### EXERCISE REQUIREMENTS
Look below for the line that has "Add a song section". Set down the lines from there through the line that has "Given: Click the three-dots more menu icon", exactly as written.
*** INFORMATION Section Begins ***
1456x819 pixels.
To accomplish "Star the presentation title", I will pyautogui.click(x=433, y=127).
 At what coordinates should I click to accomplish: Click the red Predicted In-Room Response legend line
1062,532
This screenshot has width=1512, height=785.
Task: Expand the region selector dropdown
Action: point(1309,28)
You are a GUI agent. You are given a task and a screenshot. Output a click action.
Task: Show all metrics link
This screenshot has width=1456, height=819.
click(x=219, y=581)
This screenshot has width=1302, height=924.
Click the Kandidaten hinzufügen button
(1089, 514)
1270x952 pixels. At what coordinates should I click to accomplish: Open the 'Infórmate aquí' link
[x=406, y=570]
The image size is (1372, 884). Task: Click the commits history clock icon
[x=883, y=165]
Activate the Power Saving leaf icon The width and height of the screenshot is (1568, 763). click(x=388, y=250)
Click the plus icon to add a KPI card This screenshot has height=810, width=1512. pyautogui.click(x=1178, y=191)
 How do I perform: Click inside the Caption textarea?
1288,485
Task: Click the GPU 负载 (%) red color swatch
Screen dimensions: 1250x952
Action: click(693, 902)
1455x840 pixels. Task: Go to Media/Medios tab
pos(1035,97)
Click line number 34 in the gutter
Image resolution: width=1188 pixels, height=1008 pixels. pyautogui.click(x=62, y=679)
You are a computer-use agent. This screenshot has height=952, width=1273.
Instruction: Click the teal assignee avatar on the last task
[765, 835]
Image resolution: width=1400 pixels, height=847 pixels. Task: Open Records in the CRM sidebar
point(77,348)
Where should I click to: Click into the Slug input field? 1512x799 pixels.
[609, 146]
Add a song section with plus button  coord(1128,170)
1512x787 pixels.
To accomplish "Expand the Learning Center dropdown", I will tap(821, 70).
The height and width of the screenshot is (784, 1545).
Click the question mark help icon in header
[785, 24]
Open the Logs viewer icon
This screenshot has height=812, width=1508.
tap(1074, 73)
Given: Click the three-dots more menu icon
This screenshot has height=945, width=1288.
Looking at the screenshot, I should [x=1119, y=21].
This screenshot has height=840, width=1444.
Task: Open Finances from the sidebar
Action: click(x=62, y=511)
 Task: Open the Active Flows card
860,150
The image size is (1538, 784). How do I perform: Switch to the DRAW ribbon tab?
*** INFORMATION Section Ends ***
### RESULT OF THIS TASK
Add a song section with plus button  coord(1128,170)
1512x787 pixels.
To accomplish "Expand the Learning Center dropdown", I will tap(821, 70).
The height and width of the screenshot is (784, 1545).
Click the question mark help icon in header
[785, 24]
Open the Logs viewer icon
This screenshot has height=812, width=1508.
tap(1074, 73)
Given: Click the three-dots more menu icon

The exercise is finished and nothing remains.